Try it: Below are records to be repeated exactly. Leave their pictures behind.

Provided records:

━━━━━━━━━━━━━━━━━━━━━━━━━━━━━━

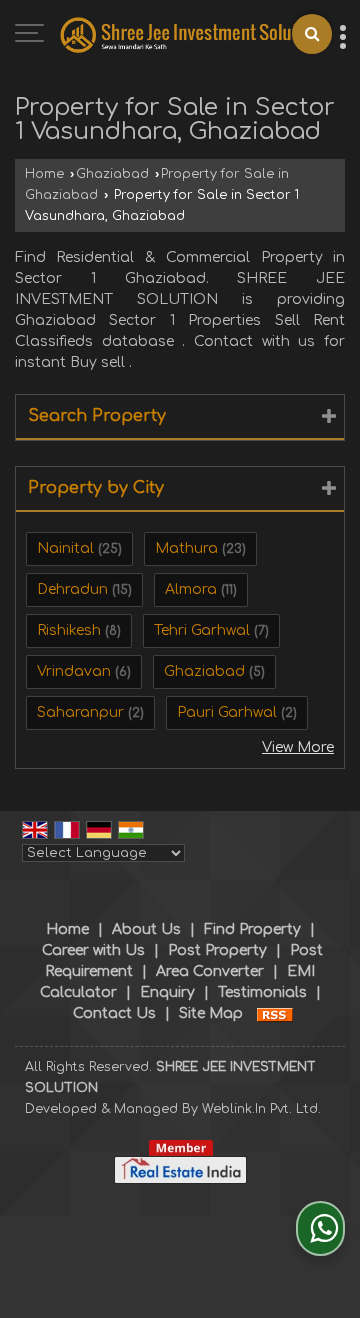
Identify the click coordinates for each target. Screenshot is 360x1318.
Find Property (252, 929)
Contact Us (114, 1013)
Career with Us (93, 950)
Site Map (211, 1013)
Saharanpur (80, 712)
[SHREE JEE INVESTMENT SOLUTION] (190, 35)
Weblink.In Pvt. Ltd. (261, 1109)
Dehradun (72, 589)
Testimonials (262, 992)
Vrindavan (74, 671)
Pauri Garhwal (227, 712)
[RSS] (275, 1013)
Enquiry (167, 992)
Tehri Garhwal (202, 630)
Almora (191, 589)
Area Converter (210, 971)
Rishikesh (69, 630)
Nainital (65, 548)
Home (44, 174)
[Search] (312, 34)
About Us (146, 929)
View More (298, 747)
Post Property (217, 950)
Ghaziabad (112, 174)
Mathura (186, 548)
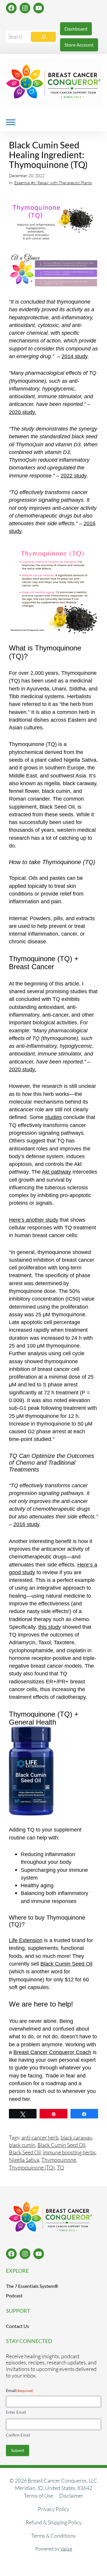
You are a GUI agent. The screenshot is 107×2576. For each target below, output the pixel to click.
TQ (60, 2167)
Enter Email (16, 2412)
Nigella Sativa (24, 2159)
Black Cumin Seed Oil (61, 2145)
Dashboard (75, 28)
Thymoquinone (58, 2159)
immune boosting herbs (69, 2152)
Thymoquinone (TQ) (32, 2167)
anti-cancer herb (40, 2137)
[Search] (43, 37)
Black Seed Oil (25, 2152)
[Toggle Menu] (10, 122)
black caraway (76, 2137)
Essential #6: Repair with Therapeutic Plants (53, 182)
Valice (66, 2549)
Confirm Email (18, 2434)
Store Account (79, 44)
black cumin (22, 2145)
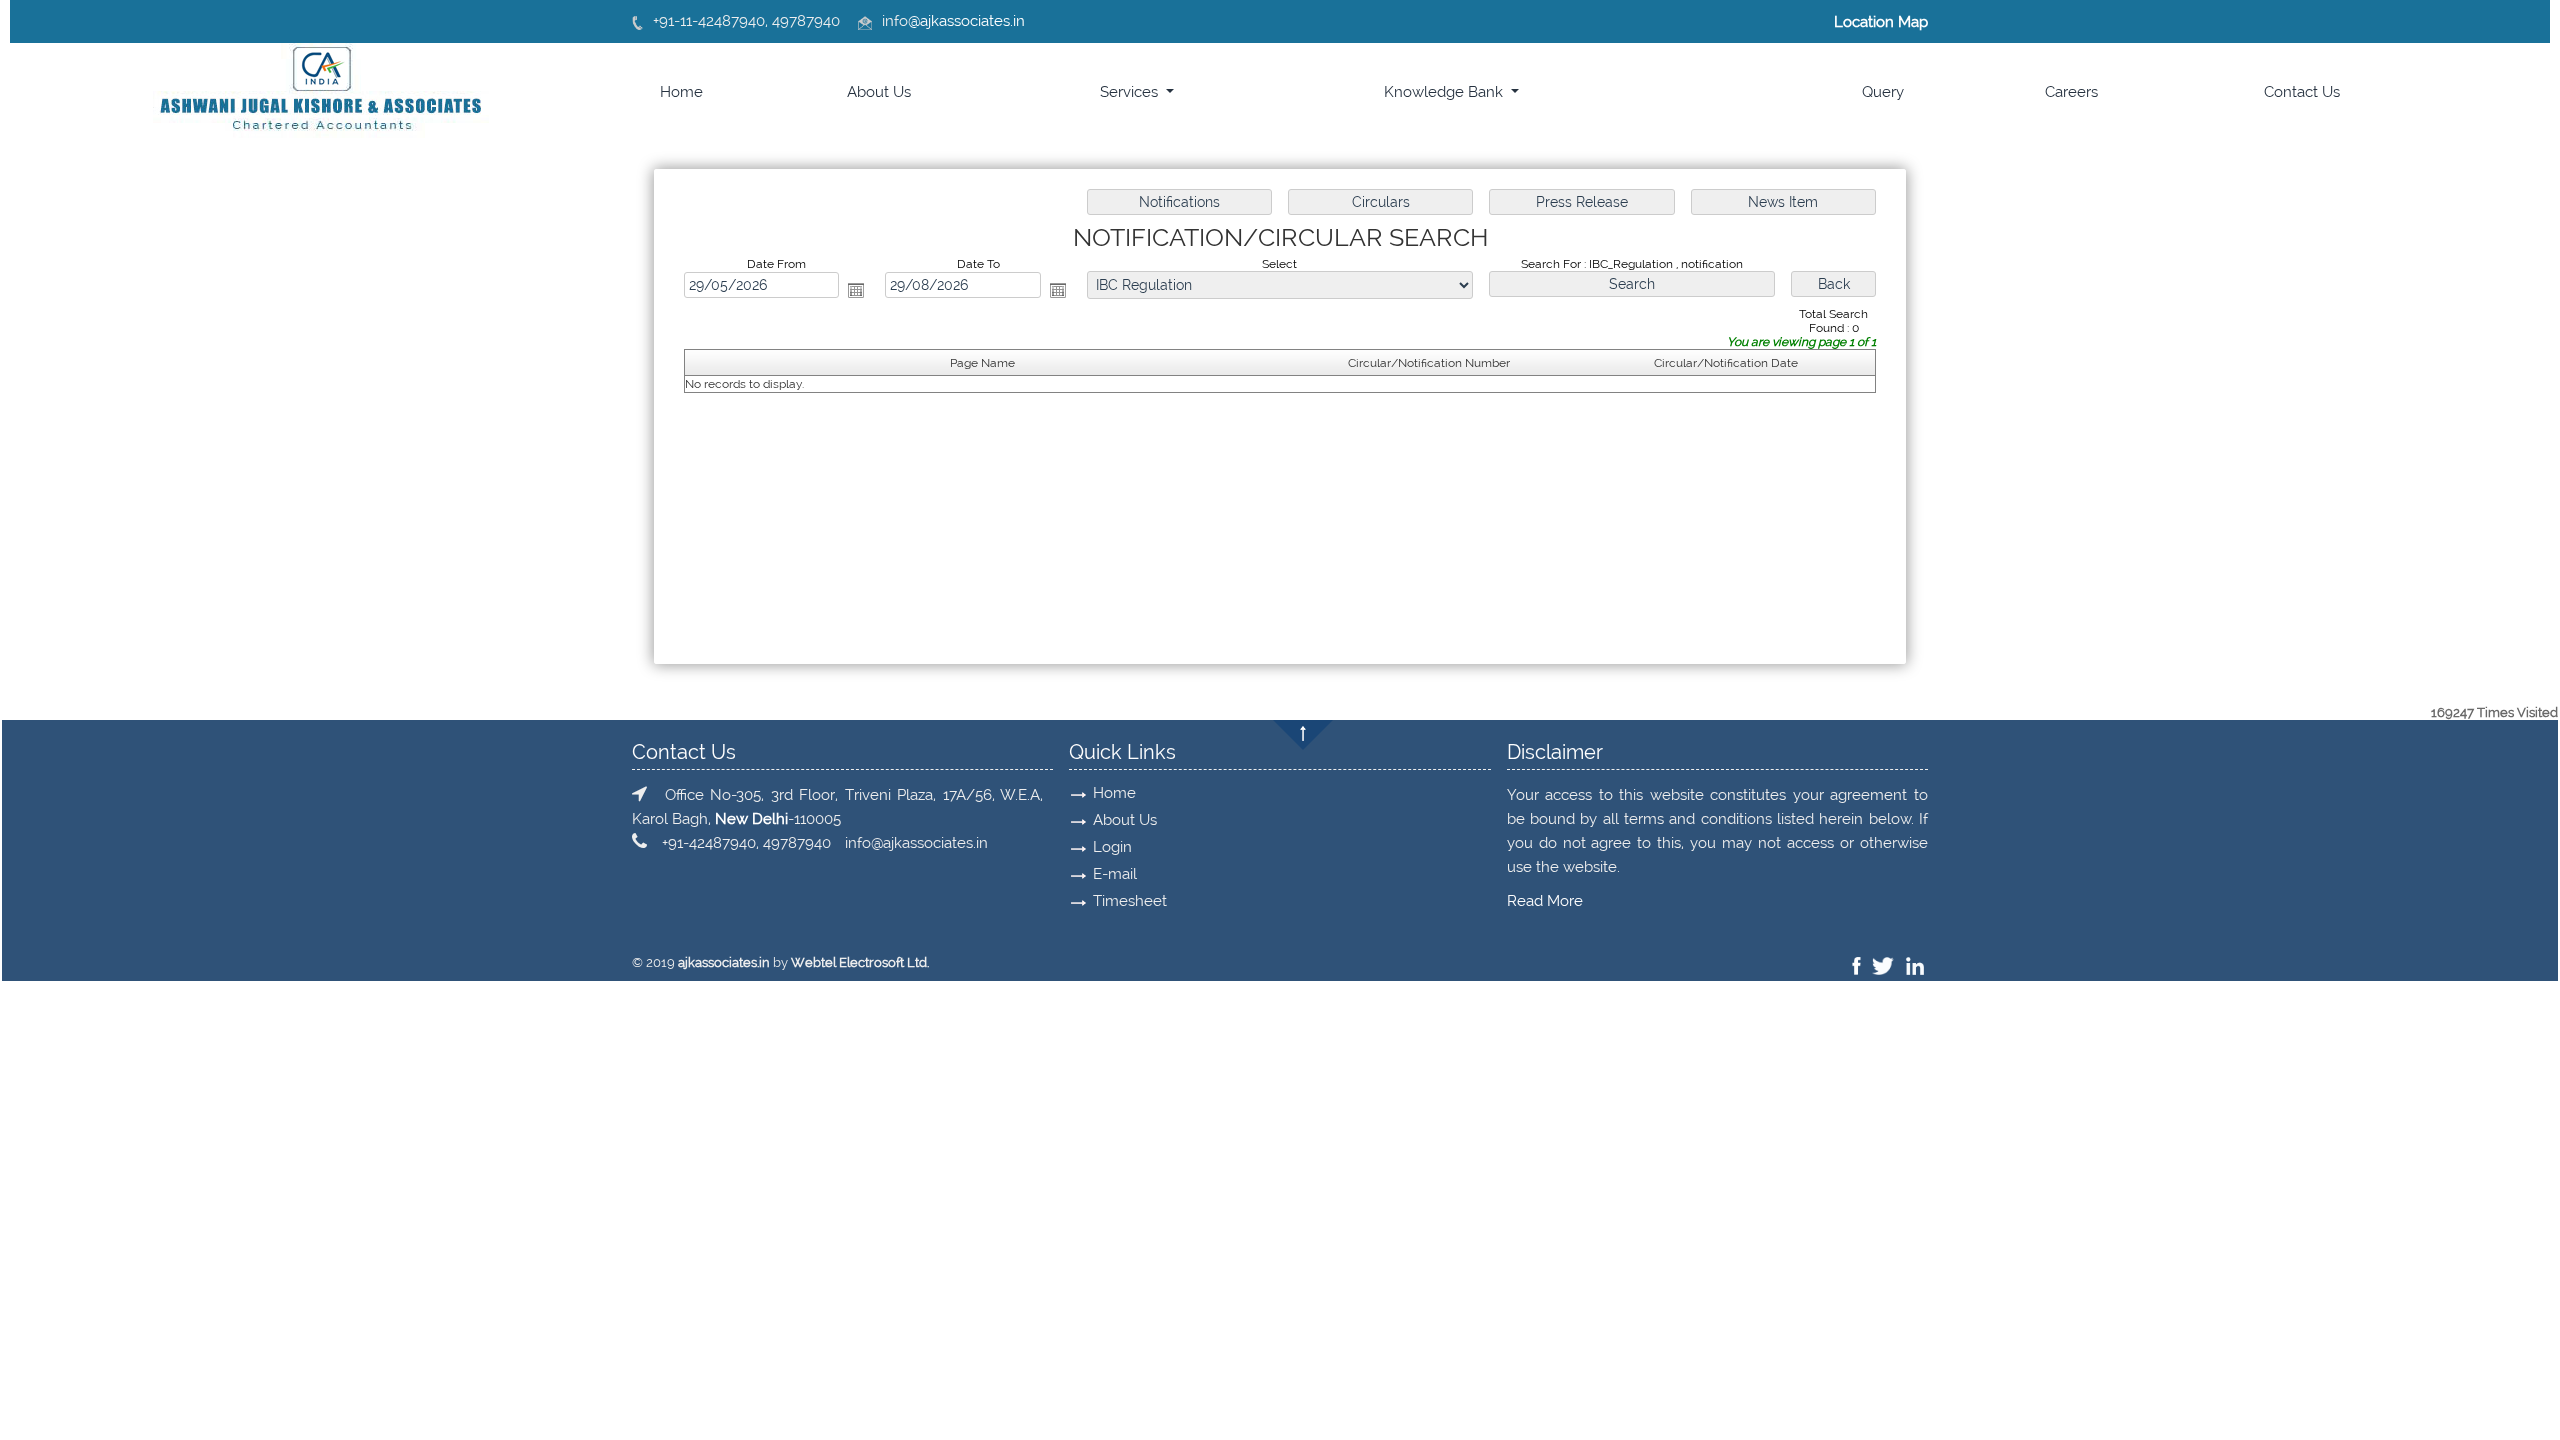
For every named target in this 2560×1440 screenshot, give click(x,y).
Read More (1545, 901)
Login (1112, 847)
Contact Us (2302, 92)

━━━━━━━━━━━━━━━━━━━━━━━━━━━━━━

Solution below:
Identify the click coordinates for each target. Screenshot is 360x1318.
Find Property (252, 929)
Contact Us (114, 1013)
Career with Us (93, 950)
Site Map (211, 1013)
Saharanpur (80, 712)
[SHREE JEE INVESTMENT SOLUTION] (190, 35)
Weblink.In Pvt. Ltd. (261, 1109)
Dehradun (72, 589)
Testimonials (262, 992)
Vrindavan (74, 671)
Pauri Garhwal (227, 712)
[RSS] (275, 1013)
Enquiry (167, 992)
Tehri Garhwal (202, 630)
Almora (191, 589)
Area Converter (210, 971)
Rishikesh (69, 630)
Nainital (65, 548)
Home (44, 174)
[Search] (312, 34)
About Us (146, 929)
View More (298, 747)
Post Property (217, 950)
Ghaziabad (112, 174)
Mathura (186, 548)
You are a GUI agent. The screenshot is 107×2576. For each target below, output the pixel to click.
TQ (60, 2167)
Enter Email (16, 2412)
Nigella Sativa (24, 2159)
Black Cumin Seed Oil (61, 2145)
Dashboard (75, 28)
Thymoquinone (58, 2159)
immune boosting herbs (69, 2152)
Thymoquinone (TQ) (32, 2167)
anti-cancer herb (40, 2137)
[Search] (43, 37)
Black Seed Oil (25, 2152)
[Toggle Menu] (10, 122)
black caraway (76, 2137)
Essential #6: Repair with Therapeutic Plants (53, 182)
Valice (66, 2549)
Confirm Email (18, 2434)
Store Account (79, 44)
black cumin (22, 2145)
For every named target in this 2560×1440 screenshot, give click(x,y).
Read More (1545, 901)
Login (1112, 847)
Contact Us (2302, 92)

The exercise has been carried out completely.